Já refeitos do susto, na hora da contemplação, perdemos-nos nas linhas intemporais e analisamos os possíveis extras que acrescentaríamos. Para além da muito útil marcha atrás, de funcionamento elétrico associado ao motor de arranque, a unidade ensaiada tinha também punhos aquecidos. Gostaríamos de um cruise control, de um Hill assist, do nosso farol led mas com cornering lights…mas sobretudo de um indicador de combustível. Isso é que era..
Acessórios
Esta cruiser tem um enquadramento muito específico. Pisca o olho aos seus amantes dos dois lados do Atlântico. Se a Oeste temos exuberância e estilo de vida, no velho continente a história da marca tem um maior peso nos seus seguidores.
Com pormenores específicos, a First Edition caracteriza-se pela a pintura preta com as linhas brancas no depósito e guarda-lamas, a enorme profusão de cromados, o simbolo first edition e o logotipo da BMW no banco.

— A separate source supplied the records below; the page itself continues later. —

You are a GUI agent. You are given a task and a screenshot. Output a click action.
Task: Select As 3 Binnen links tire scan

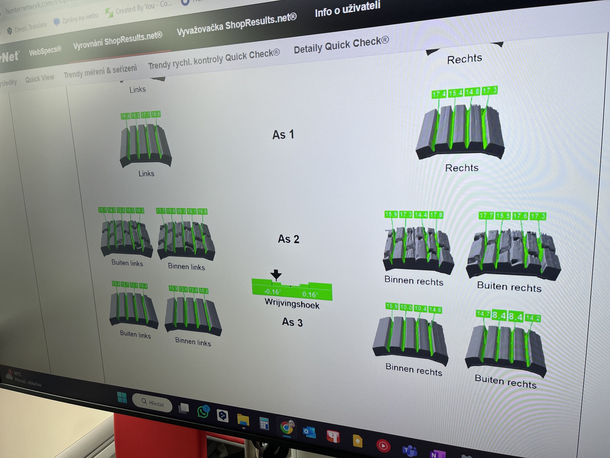click(x=193, y=315)
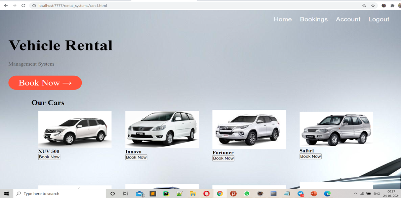The width and height of the screenshot is (401, 218).
Task: Click the bookmark star in the address bar
Action: [x=373, y=5]
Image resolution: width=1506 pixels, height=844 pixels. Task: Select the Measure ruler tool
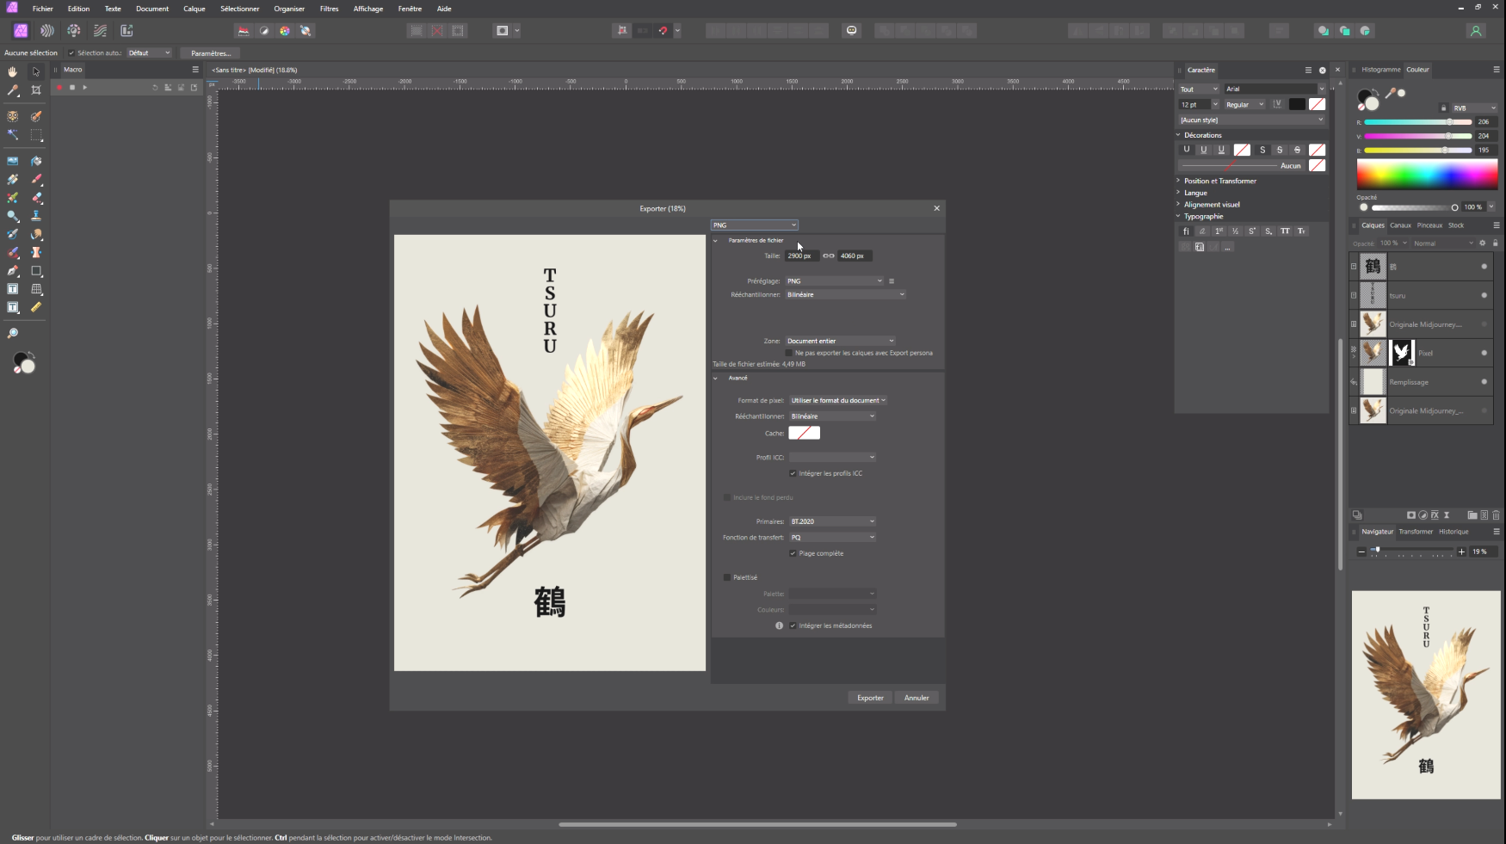[x=36, y=307]
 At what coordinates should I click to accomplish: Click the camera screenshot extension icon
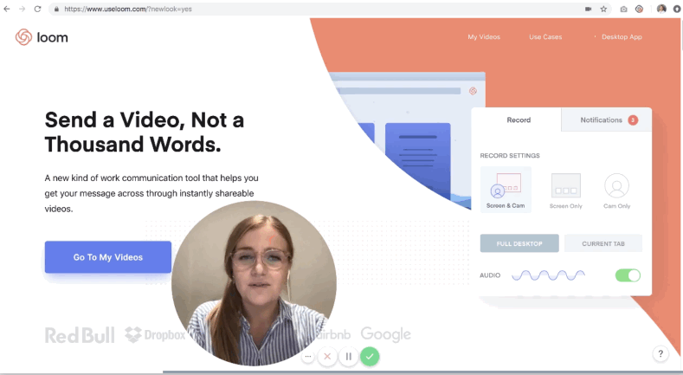tap(623, 9)
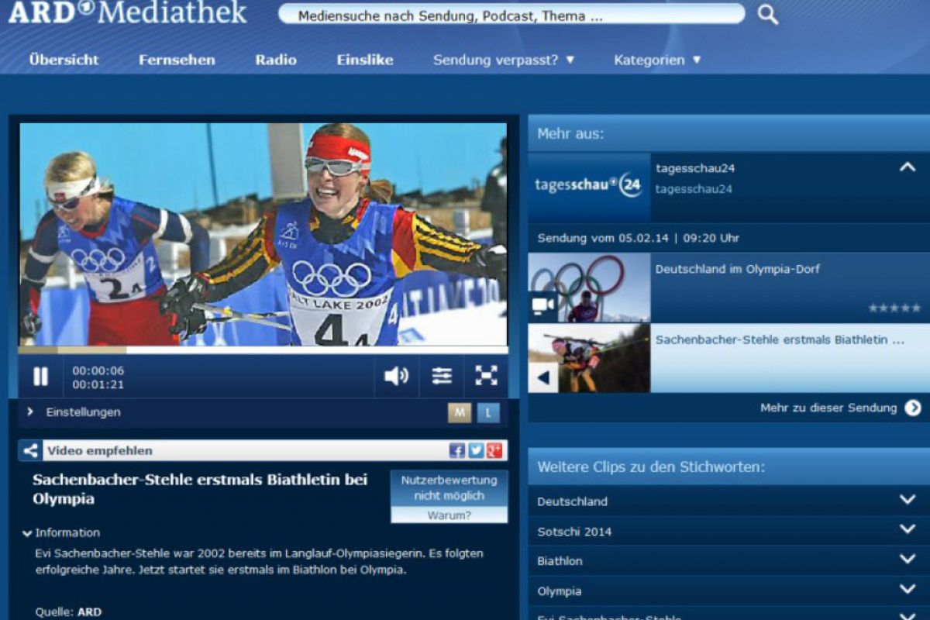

Claro que faz parte da experiência de ser proprietário de uma moto deste género, a sua costumização.
E aqui todo um mundo se abre. Podemos alterar os componentes estéticos e até dinâmicos desta máquina. Jantes maiores, plataformas como poisa-pés, plataformas para colocar os pés por cima do Boxer, guiadores mais altos, escapes de rendimento, vidros, assentos, cabeças de cilindro maquinadas, tampa do motor maquinado, tampa do depósito maquinado, a lista é interminável.
Marcas de renome como a Vance & Hynes, Roland Sands ou Mustang associaram-se à BMW Motorrad para realizar todos os desejos de um proprietário. A experiência de aquisição de uma R18 é tão bem pensada que a marca entrega um caixa com merchandising, um livro e 3 logotipos em cobre (e as respectivas luvas para os montar). Fantástico. Mais ainda se pensarmos que tal como no caso da RnineT, virá daqui toda uma família conceptual. Em boa verdade, nos dias em que ensaiamos este modelo, saiu uma versão Classic para 2021 (com malas, iluminação extra e vidro alto), mais user friendly para longas tiradas.
Conclusão
Como sabem, nós na moto+ somos apaixonados por motos. Independentemente do segmento, há propósito em todas elas. Mas esta peça de engenharia confunde-se com arte, com história, com alma e coração. Este velhinho Boxer (quase centenário) provou mais uma vez ter um carisma que nos faz acreditar que os motores a combustão não irão desparecer nunca. A BMW R18 é uma moto exclusiva, para quem sabe o quer e sobretudo, tem capacidade para o ter. Eu tinha uma na sala, se pudesse.
Mais:
- Herança Histórica
- Presença
- Motor
- Travagem
Menos:
- Ausência de indicação de nível de combustível e autonomia
Ficha Técnica:
- Motor: Bi-cilindrico Boxer; 1802cc; 4 válvulas por cabeça OHV; refrigerado a ar e óleo
- Performance: 158Nm @ 3000rpm ; 91cv @ 4750rpm
- Quadro: Duplo Berço em aço
- Suspensões: Forquilha telescópica ; Mono amortecedor
- Travagem: Disco duplo 300mm com pinças de 4 pistons; Disco 300mm
- Transmissão: Caixa de 6 velocidades; veio (cardan exposto)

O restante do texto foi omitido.